Piano, organ and choral voice only.
Acoustic guitars are OK, no drums
Drums are fine, no electric instruments
Electric keyboard and/or bass are acceptable, no electric guitar
"Clean" electric guitar is OK, no effects
Subtle effects like chorus/flanger are OK, no overdrive
Overdrive's OK, no distortion
Distortion's fine but no industrial or DJ-type sounds
Whatever is needed for the music is fine, don't add the smoke and lasers
As long as it's for Him, anything goes
When looking at the title of your post I thought....ask 10 different people and you will get at least 12 different answers!
In a traditional service I definitely wouldn't expect overdriven electric guitar. But, as has been said, it's up to what your congregation likes and is willing to accept. If they love it, GREAT!
I think there's a tendency for a lot of contemporary worship services to be very homogenous with each other. That may not be all bad, but it's nice to find something special that appeals to your particular congregation or community. I'm aware of a punk rock worship service and a country and western worship service in my area. Right now I'm working on getting a blues rock worship service started up.
It's wonderful that your congregation has responded so well. You'll have to let us know if you see any new faces being led through the door by your particular brand of blended worship!

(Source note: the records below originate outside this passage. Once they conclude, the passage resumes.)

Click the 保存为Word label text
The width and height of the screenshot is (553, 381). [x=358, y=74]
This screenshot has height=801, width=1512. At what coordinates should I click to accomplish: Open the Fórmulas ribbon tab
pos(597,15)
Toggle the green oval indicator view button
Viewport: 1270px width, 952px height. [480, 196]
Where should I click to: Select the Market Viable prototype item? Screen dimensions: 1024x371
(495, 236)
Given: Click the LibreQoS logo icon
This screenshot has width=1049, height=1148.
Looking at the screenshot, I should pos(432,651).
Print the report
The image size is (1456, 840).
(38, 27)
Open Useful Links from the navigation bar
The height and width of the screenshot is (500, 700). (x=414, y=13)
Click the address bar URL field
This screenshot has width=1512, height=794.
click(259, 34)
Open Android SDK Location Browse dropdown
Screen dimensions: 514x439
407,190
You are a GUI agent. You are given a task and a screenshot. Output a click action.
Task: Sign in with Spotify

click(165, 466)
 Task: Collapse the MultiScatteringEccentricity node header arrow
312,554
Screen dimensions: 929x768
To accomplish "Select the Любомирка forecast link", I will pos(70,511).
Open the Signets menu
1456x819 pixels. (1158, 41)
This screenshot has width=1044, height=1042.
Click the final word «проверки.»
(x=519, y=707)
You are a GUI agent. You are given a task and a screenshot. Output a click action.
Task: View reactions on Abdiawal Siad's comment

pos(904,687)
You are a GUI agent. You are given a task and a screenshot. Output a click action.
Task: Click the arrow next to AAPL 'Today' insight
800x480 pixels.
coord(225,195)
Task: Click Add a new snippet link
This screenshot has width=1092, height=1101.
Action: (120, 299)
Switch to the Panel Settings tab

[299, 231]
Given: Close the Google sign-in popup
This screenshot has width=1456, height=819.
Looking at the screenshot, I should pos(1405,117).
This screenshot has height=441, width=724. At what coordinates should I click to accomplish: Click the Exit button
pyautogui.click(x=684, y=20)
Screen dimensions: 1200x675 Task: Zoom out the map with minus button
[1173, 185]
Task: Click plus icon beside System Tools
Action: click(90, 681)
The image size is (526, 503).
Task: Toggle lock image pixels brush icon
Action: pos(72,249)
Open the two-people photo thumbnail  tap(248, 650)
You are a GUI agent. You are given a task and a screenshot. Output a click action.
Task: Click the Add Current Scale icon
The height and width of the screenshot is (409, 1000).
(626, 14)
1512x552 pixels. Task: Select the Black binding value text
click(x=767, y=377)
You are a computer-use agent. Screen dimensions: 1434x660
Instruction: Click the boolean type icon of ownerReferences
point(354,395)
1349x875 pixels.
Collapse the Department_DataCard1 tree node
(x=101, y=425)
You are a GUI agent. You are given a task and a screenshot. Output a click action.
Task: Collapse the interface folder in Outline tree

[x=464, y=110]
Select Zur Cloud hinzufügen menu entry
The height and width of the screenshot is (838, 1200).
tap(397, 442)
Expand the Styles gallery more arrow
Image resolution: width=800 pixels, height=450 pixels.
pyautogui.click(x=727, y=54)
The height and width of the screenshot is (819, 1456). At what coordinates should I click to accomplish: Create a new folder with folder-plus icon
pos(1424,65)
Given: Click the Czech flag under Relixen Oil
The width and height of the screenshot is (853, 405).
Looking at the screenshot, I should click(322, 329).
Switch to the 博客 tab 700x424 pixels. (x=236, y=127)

"Seemed to me that drumming was the best way to get close to God." ~Lionel Hampton
I agree with much that has been said here. The congregation in the end dictates the flavor. At one of my churches, there were different music settings targeted for each service. One was traditional, one had contemporary, and one even had vocals only hymns, sans instruments.
I've always felt there was wisdom in that setup.
It seems like your congregation is really accepting this move well. Congrats.
I second what many have said already regarding the idea of traditional and a high liturgy....the only thing changing (from what it sounds like) is the instrumentation. I imagine that is one of the reasons the change wasn't hard, because what really sticks out to folk that are used to a formal liturgy not that much changed. It sounds like you have a great church.
I play electric guitar in almost the same setting fairly often, and I can give you a hint as far as your tone question. If the guitar playing is using a small tube amp, you really shouldn't need heavy distortion....and maybe not even overdrive.
I keep a 5 watt epiphone valve jr at the place I play and run the cabinet offstage in another room. All I ever need to get the type of tone that will work in the band situation is a good clean boost. That gets the saturation going fine...without freaking out older and more traditional minded folk. I think more electric players use WAYYYY to much gain in many settings. The guys from ACDC have complained in articles that people use to much gain when playing hard rock...and those guys know what they are talking about. A tube screamer (one of the standards I see with electric guitar in worship) provides to much saturation if pushed beyond half.
Enough people are building pedals now that you could probably find someone in your area that can build your guy a clean boost for not to much money.